SOURCE DOCUMENT:
Monday, August 25, 2014

Chapter 15 - "Let The Dead Be Heard": Part 2 - "The Profiteers and How to Fight Them"

Korzybski: A Biography (Free Online Edition)
Copyright © 2014 (2011) by Bruce I. Kodish 
All rights reserved. Copyright material may be quoted verbatim without need for permission from or payment to the copyright holder, provided that attribution is clearly given and that the material quoted is reasonably brief in extent.

Alfred and Mira still had hopes of getting to Poland in the fall. He planned to leave in August or September, with Mira to follow soon afterwards. Until then Mira planned to finish up her commissions in Washington and then go to Newport in late June for an exhibit at the Belmont’s home there (where she would stay) and perhaps to get an additional portrait commission or two.(6)  In the meantime, Alfred hoped to make some extra money. 

At the end of April, he took a job at the Hanover Trust Company, a bank in Boston. Through his network, he had made contact with one of the bank’s officers, a Pole, who offered him a bank teller’s salary and a job selling securities to members of Boston’s Polish immigrant community. However, Alfred quickly found Hanover Trust untrustworthy. The certificates he was asked to sell were phony. The bank was not honestly investing the money it received from investors. Probably, interest payments made to early investors were to get paid out of the payments made by other later investors or were not to get paid at all—what would become known as a “Ponzi scheme”. Alfred refused to participate in such shenanigans and quit after only a few weeks. Within a year Hanover Trust actually did get involved with Charles Ponzi, the man for whom the “Ponzi scheme” was named. Ponzi, who first deposited his ill-gotten money at Hanover and then joined its board of directors, eventually went to jail. Hanover Trust closed down after a federal investigation.

WHAT TO WORK ON:
#1 According to the Korzybski biography excerpt, how long did Alfred work at the Hanover Trust Company before quitting?
#2 List every geographic place (country or city) named in the Korzybski biography excerpt.
The data after this text has no connection to it.

SUPPLIED MATERIAL:

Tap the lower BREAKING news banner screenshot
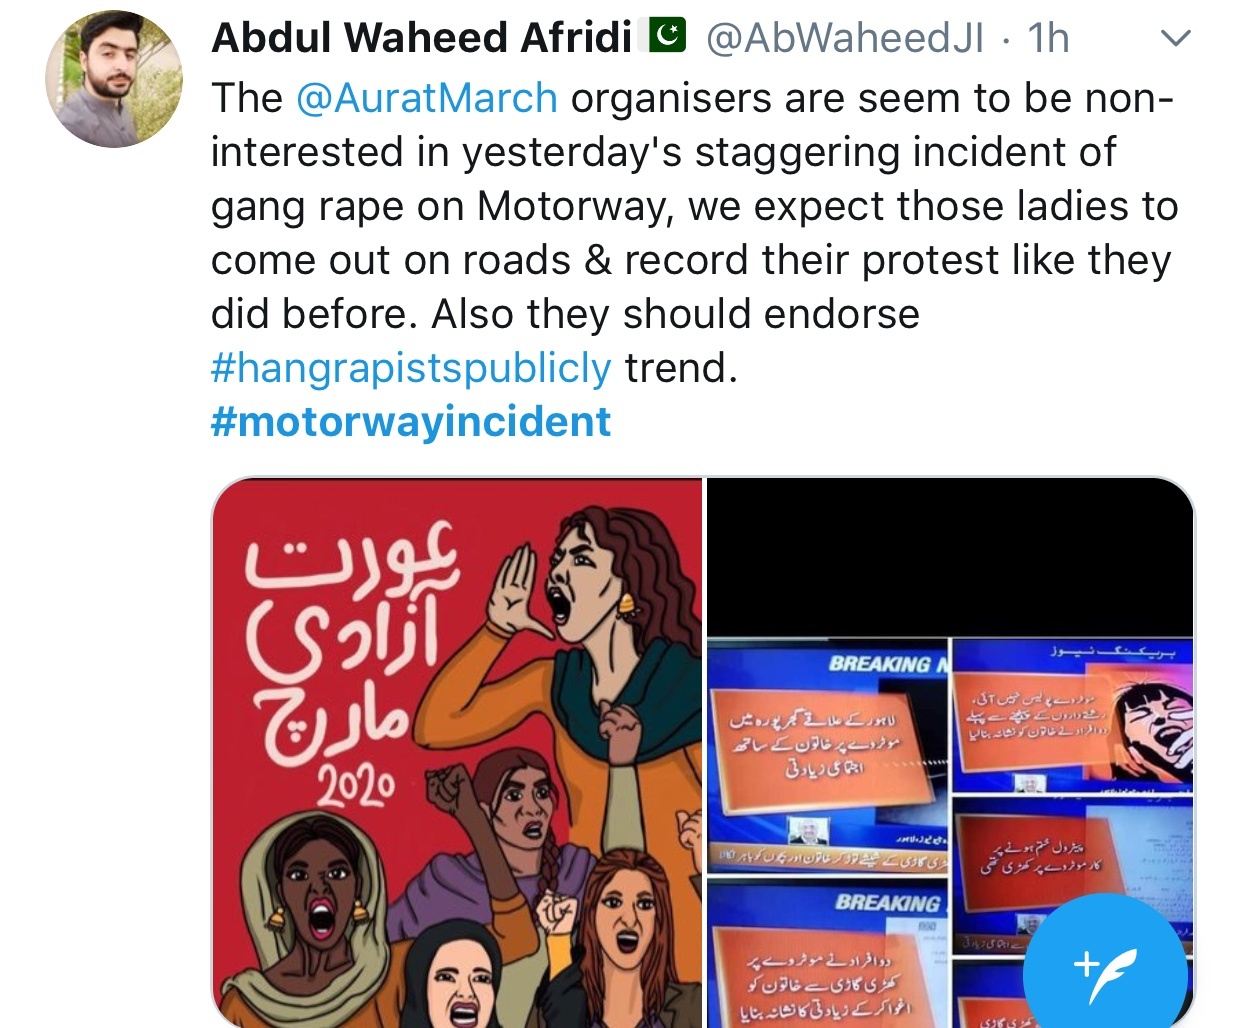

RESULTS BY TASK:
#1 Only a few weeks.

#2 Poland, Washington, Newport, Boston